From Teddy Roosevelt to JFK, presidents throughout history have sent legislation to Capitol Hill with the intent to expand healthcare coverage to more Americans. Finally, when Lyndon B. Johnson drafted a bill and pushed it through Congress by expanding sections of the Social Security Act, Medicare become an entitlement and is now implemented by the Centers for Medicare and Medicaid Services (CMS). During the past 50 years, federal health coverage has grown to include Medicaid, maternal and childcare assistance, public health programs, and prescription medication pricing.
Paying for Prescriptions
Drug accessibility and affordability have been top political issues across the ideologic spectrum. Prescription medications are increasing, particularly for chronic diseases, and it’s the number-one issue identified in public opinion surveys. In 2020, Kaiser Family Foundation reported that 79% of Americans say drug prices are unreasonable, 88% think that the government should make generic medication more accessible and that it should be allowed to negotiate with the pharmaceutical industry for lower prices for Medicare, 76% believe that importing drugs from other countries will make medications more affordable, and 63% think that more federal regulation on drug pricing is needed. In contrast, 59% said that advancements in medication have made their lives better.
Politicians have taken note and proposed a number of policies in an attempt to lower the out-of-pocket costs for consumers. Both Trump and Biden made Medicare negotiation for lower drug prices a campaign pledge. Biden declared, “Medicare covers so many Americans, and it has significant leverage to negotiate lower prices for its beneficiaries.
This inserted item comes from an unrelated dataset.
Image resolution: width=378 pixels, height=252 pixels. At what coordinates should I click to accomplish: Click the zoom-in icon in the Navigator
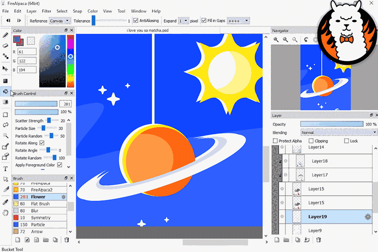pyautogui.click(x=276, y=39)
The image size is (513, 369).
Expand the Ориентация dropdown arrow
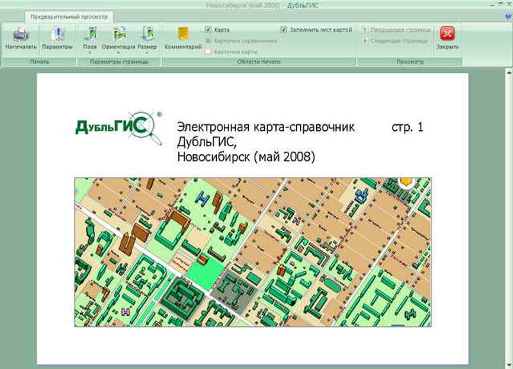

Repeal the existing law explicitly barring Medicare from negotiating lower prices with drug corporations.” Similarly, Trump issued an executive order on September 13, 2020, Lowering Drug Prices by Putting America First, which designated the United States to purchase drugs at the lowest international price, a policy referred to as the Most-Favored Nation (MFN).
What MFN Means for Drug Pricing
The executive order explicitly states:
- Medicare should not pay more for costly part B or part D prescription drugs or biologic products than the MFN price.
- The MFN price should mean the lowest price, after adjusting for volume and differences in national gross domestic product, for a pharmaceutical product.
- The secretary of Health and Human Services should immediately take appropriate steps to implement his rulemaking plan to test a payment model pursuant to which Medicare would pay, for certain high-cost prescription drugs and biologic products covered by Medicare part B, no more than the MFN.
- A payment model on the MFN price in Medicare part D should test whether, for patients who require pharmaceutical treatment, paying no more than the MFN price would mitigate poor clinical outcomes and increased expenditures associated with high drug costs.
CMS implemented the MFN on November 20, 2020, and although it will receive comments through January 26, 2021, a pilot program in all states began on January 1, 2021, and will run through 2027. The program began with the 50 part B drugs with the highest percentage of Medicare spending.
Although it appears to support bipartisan priorities to lower patient costs for prescription medications, provider groups and patient advocacy organizations are concerned that the model will shift costs and change the current dynamic, which uses the average sales price plus 6% to prescribing physicians, to an MFN price with a flat rate for at least 50 lifesaving drugs. Additionally, providers and patients have concerns about reduced access to specific drugs.
The MFN does make some exceptions, including:
- Children’s hospitals
- Prospective Payment System-exempt cancer hospitals
- Critical access hospitals
- Indian Health Service
- Rural health clinics
In a statement urging CMS to withdraw the MFN, the Association of Clinical Oncology board chair said:
“In fact, the MFN interim final rule acknowledges that ‘a portion of the savings is attributable to beneficiaries not accessing their drugs through the Medicare benefit, along with the associated lost utilization.’ Patients with cancer require timely access to potentially lifesaving treatment, and limited and specific treatment options are often indicated. That the rule plans for and achieves part of its savings by limiting or restricting access to care for nearly one in five patients is unconscionable and unacceptable.”
For oncology nurses, any federal government change that has the potential to increase patient barriers is an issue, and ONS shared that perspective with CMS. Additionally, ONS joined with the healthcare community to raise concerns about access to medications for patients with cancer. As the administrations change, the MFN’s rollout may pause and provide an opportunity to review CMS’s process.
Drug pricing for prescription medicine is a complicated and vast aspect of the most pressing matter in health care, and nurses must raise their voice in promoting affordable care.